Downstairs the Clarks were talking of poor old Mr. and Mrs. Gregg and their “sad loss;” but the Clarks did not--know.
A New England Idol
The Hapgood twins were born in the great square house that set back from the road just on the outskirts of Fairtown. Their baby eyes had opened upon a world of faded portraits and somber haircloth furniture, and their baby hands had eagerly clutched at crystal pendants on brass candlesticks gleaming out of the sacred darkness that enveloped the parlor mantel.
When older grown they had played dolls in the wonderful attic, and made mud pies in the wilderness of a back yard. The garden had been a fairyland of delight to their toddling feet, and the apple trees a fragrant shelter for their first attempts at housekeeping.
From babyhood to girlhood the charm of the old place grew upon them, so much so that the thought of leaving it for homes of their own became distasteful to them, and they looked with scant favor upon the occasional village youths who sauntered up the path presumably on courtship bent.
The Reverend John Hapgood--a man who ruled himself and all about him with the iron rod of a rigid old-school orthodoxy--died when the twins were twenty; and the frail little woman who, as his wife, had for thirty years lived and moved solely because he expected breath and motion of her, followed soon in his footsteps. And then the twins were left alone in the great square house on the hill.
Miss Tabitha and Miss Rachel were not the only children of the family. There had been a son--the first born, and four years their senior. The headstrong boy and the iron rule had clashed, and the boy, when sixteen years old, had fled, leaving no trace behind him.
If the Reverend John Hapgood grieved for his wayward son the members of his household knew it not, save as they might place their own constructions on the added sternness to his eyes and the deepening lines about his mouth. “Paul,” when it designated the graceless runaway, was a forbidden word in the family, and even the Epistles in the sacred Book, bearing the prohibited name, came to be avoided by the head of the house in the daily readings. It was still music in the hearts of the women, however, though it never passed their lips; and when the little mother lay dying she remembered and spoke of her boy. The habit of years still fettered her tongue and kept it from uttering the name.

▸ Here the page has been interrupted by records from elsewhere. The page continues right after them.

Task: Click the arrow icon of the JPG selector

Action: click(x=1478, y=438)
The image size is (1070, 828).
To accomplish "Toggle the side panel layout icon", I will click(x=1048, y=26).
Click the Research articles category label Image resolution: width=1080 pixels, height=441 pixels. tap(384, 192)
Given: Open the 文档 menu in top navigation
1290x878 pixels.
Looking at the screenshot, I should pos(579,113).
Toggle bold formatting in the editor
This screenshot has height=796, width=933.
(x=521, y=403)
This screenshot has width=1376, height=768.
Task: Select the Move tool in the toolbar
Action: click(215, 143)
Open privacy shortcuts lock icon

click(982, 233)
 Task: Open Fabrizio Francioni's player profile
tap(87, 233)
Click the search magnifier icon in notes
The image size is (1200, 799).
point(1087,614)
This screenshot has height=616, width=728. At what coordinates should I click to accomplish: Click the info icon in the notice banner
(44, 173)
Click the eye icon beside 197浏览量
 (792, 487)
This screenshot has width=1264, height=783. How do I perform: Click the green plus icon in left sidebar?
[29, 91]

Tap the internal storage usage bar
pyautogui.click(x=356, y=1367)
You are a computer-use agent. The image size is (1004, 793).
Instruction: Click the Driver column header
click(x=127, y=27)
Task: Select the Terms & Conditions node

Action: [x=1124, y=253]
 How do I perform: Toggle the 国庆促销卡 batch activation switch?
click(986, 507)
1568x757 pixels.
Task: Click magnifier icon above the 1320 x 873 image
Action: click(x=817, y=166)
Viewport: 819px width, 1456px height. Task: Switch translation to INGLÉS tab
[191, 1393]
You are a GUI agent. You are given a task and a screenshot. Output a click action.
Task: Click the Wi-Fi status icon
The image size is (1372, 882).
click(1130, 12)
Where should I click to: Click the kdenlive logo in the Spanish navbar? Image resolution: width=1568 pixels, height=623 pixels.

“If--he--comes--you know--if he comes, be kind--be good,” she murmured, her breath short and labored. “Don’t--punish,” she whispered--he was yet a lad in her disordered vision. “Don’t punish--forgive!”
Years had passed since then--years of peaceful mornings and placid afternoons, and Paul had never appeared. Each purpling of the lilacs in the spring and reddening of the apples in the fall took on new shades of loveliness in the fond eyes of the twins, and every blade of grass and tiny shrub became sacred to them.